**DATA EXTRACTS**

────

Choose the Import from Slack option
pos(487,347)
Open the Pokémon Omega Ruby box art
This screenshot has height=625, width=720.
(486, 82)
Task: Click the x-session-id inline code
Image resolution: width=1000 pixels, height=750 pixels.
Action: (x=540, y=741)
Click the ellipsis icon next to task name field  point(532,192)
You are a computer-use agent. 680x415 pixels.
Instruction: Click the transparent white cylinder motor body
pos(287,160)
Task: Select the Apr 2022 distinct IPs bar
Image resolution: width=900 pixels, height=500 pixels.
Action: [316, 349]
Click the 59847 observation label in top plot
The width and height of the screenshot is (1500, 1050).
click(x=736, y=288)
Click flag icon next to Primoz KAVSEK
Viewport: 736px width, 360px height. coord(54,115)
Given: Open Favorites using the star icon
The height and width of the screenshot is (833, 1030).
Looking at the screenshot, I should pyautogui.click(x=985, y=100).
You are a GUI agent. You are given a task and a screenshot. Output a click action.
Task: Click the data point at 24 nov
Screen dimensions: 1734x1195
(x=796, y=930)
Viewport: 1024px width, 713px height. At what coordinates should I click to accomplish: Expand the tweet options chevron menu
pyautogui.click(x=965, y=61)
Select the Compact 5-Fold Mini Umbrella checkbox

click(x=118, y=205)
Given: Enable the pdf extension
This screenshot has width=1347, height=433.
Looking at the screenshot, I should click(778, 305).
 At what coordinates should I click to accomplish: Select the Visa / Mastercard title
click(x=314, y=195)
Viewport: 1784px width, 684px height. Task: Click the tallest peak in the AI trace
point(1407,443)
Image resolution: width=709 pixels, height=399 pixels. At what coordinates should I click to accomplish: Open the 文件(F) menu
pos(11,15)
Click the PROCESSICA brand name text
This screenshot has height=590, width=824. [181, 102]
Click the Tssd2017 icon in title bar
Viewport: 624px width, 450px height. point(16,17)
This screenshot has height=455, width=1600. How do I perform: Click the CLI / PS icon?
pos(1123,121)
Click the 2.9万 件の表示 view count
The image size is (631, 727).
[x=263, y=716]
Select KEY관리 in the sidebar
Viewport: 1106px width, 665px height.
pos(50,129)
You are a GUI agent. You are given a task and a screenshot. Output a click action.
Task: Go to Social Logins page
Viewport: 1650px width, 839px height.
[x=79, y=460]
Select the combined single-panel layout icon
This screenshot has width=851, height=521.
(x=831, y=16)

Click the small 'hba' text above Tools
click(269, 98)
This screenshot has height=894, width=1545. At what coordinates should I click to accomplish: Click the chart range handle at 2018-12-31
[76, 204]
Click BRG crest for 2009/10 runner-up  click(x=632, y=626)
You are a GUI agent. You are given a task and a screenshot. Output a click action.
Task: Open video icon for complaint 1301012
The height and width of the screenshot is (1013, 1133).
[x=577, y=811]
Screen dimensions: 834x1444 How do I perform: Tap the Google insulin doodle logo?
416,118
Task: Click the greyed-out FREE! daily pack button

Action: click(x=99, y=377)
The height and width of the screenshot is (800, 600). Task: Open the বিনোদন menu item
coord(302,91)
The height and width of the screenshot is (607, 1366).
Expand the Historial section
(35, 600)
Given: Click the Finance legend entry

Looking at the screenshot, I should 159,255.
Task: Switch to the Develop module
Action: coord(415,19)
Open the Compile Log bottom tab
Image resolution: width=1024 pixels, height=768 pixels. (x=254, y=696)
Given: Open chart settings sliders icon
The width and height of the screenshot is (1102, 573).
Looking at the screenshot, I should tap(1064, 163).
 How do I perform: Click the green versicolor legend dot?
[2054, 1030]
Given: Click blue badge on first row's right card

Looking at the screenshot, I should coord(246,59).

────

**BRIEF**
Going back to the entries above, set down exactly the lines that begin at the one with "Given: Enable the pdf extension" and end at the one with "Task: Go to Social Logins page", both included, and nothing else.

**COMPLETED TASK**
Given: Enable the pdf extension
This screenshot has width=1347, height=433.
Looking at the screenshot, I should click(778, 305).
 At what coordinates should I click to accomplish: Select the Visa / Mastercard title
click(x=314, y=195)
Viewport: 1784px width, 684px height. Task: Click the tallest peak in the AI trace
point(1407,443)
Image resolution: width=709 pixels, height=399 pixels. At what coordinates should I click to accomplish: Open the 文件(F) menu
pos(11,15)
Click the PROCESSICA brand name text
This screenshot has height=590, width=824. [181, 102]
Click the Tssd2017 icon in title bar
Viewport: 624px width, 450px height. point(16,17)
This screenshot has height=455, width=1600. How do I perform: Click the CLI / PS icon?
pos(1123,121)
Click the 2.9万 件の表示 view count
The image size is (631, 727).
[x=263, y=716]
Select KEY관리 in the sidebar
Viewport: 1106px width, 665px height.
pos(50,129)
You are a GUI agent. You are given a task and a screenshot. Output a click action.
Task: Go to Social Logins page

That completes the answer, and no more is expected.